Potpourri & A Perfect Bank

11/2/2019

Often in the last few months, I have wondered why “Unchained Melody” has not been the SIMH. It’s long been one of my top 5 favorite popular songs of all time, yet it never had been first on my mind when I awoke. Today, it was. The Righteous Brothers, first together in a group called the Paramours, got their name from black Marines who visited the club where they were singing regularly and began to say about their music, “that was righteous, brothers!” and it soon became their greeting (as in, “Hey, Righteous Brothers!”), so began the very successful career of two men who knew when and how to grab the “brass ring.”(1965 till one of them died. It is revived with a new member, but I don’t know their music.)

Somehow, sometimes the month begins to unfold rapidly as does this one. We’re in the planning and unfolding of a timeline for Sarah’s new Blue Jug  location and we need to hustle! If humanly possible, we need to be in the new store by Christmas. Looking at the building and the priority list today might make this seem unlikely. But, duty calls. The owner has the front (windows and doors) new framework in and the glass, but not yet the doors. Yesterday, it looked like parking lot work was being done, also. And so it goes.

On the other new store front, we’ve got two more near lease signing with their respective landlords, so two more stores open before the end of the year is still a possibility, though tempus fugit!

The next two months of Bible Classes will be steadily the same, even through holiday week. Christmas day/New Year’s day is Wednesday, so unless there is a vacation coming up I don’t know about, the classes will not be interrupted. First and third Sundays in Alexandria, AL and the 4pm afternoon class at our house will not get cancelled on either Sunday. Hmm, most years that sort of normalcy doesn’t occur in November and December.

The other day I wrote a short paragraph on a FaceBook page called “Growing up in Trafalgar,” a page for memories and comments about the little town where I grew up. It’s a fun page; comments from a few older than me, some contemporary to me, even more from those in the next 1/2 generation after me. What I wrote was a little bit braggingly, in that I knew so many townspeople, it seemed to me I knew them all. This turned into reading several comments, finding a friend was related to some other friends which I hadn’t known before, things like that. In the process of the string our conversation turned to the pool hall and the people who spent time there. There were several older men who came, not to play pool, but to play Euchre, and sometimes Rum (or Ginrummy.) One such was a slightly disabled farmer who was called HughDad Brock. After the card games would get interrupted, HughDad would flop down beside the best pool table in the house and watch the games.

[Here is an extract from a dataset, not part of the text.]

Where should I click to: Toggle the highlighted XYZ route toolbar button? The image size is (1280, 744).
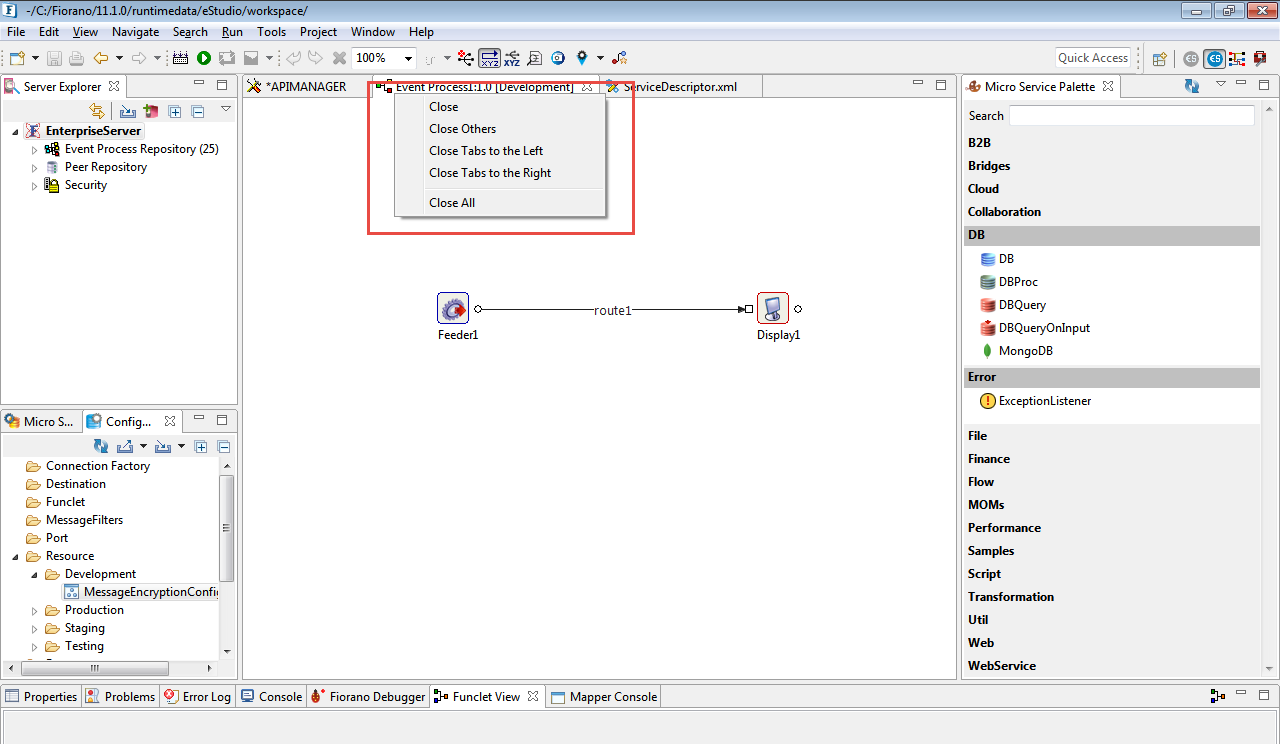click(x=490, y=58)
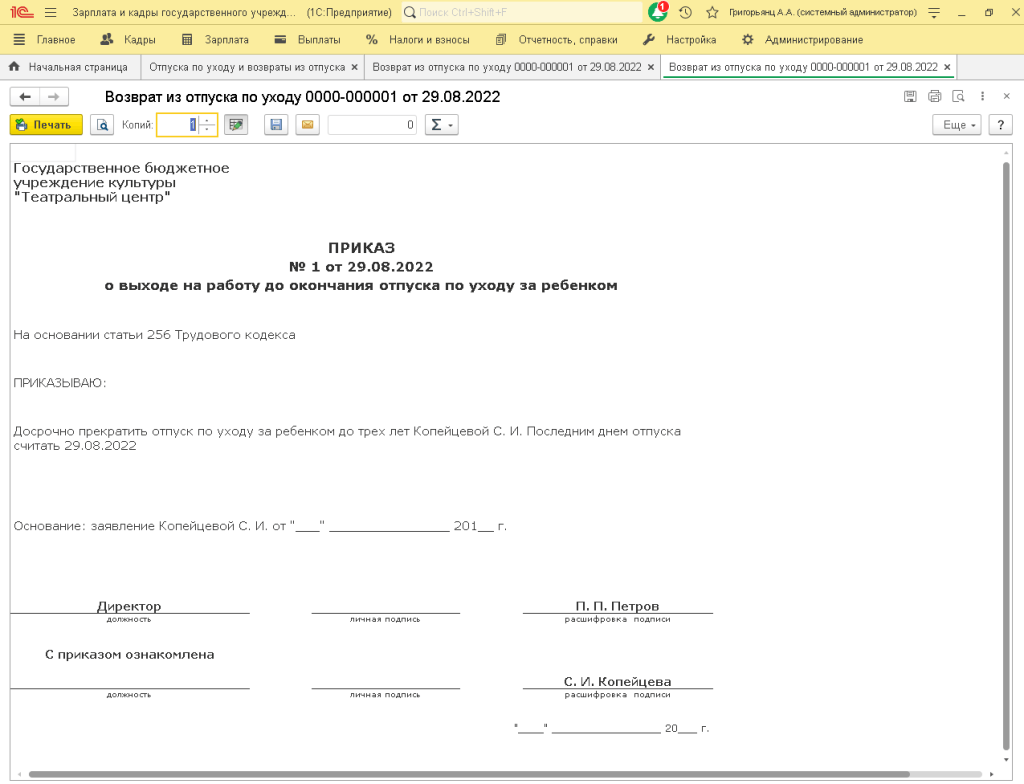Image resolution: width=1024 pixels, height=784 pixels.
Task: Click the printer icon at top right
Action: pyautogui.click(x=934, y=97)
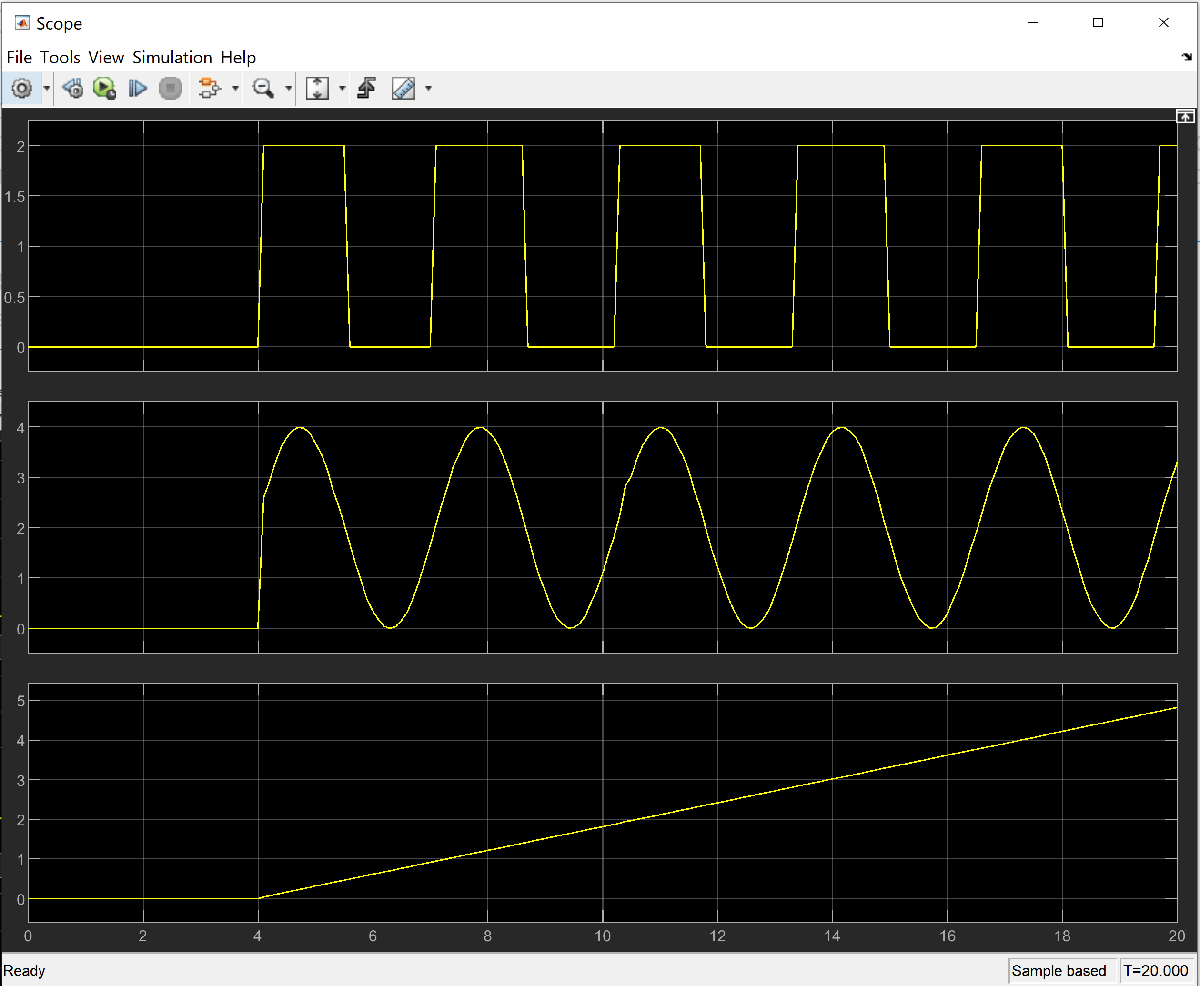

HughDad would watch with great interest and if a player shot poorly or couldn’t figure how to take a shot, HughDad would yell out, “Perfect bank!”—generally irritating the player. One day, a regular player in a game which probably had an unknown side bet was his target: “Perfect Bank, “ he cried out. The player turned to HughDad and said, “If you’re so $#@@#$ smart, why don’t you show me how!?” HughDad looked at the players opponent and asked, “Is that all right with you if I win this game for him?” The opponent laughed and said, “sure thing, old man.”

HughDad, with a great deal of effort, got up, took the cue stick from the player, leaned on the rail to take his shot, called a two bank shot and made it. Then walked to the end of the table, called another two bank shot, took it and made it. He then said, “I’ll kick the 8 ball in off the 3rd rail,” took the shot and made it. MR. BROCK handed the cue back to the player and sat back down, never changing his expression. Absolutely the quietest I had ever heard that pool hall. 

To me, he was Mr. Brock from then on. Oh, by the way: this was just about the time school started for my Senior year. Mr. Brock couldn’t sit through a basketball game on account of his bad hip. But, the first time I would see him after the game, he would ask me how I played. He already knew the outcome, he wanted to know how I played. A fella just can’t easily forget a man like that.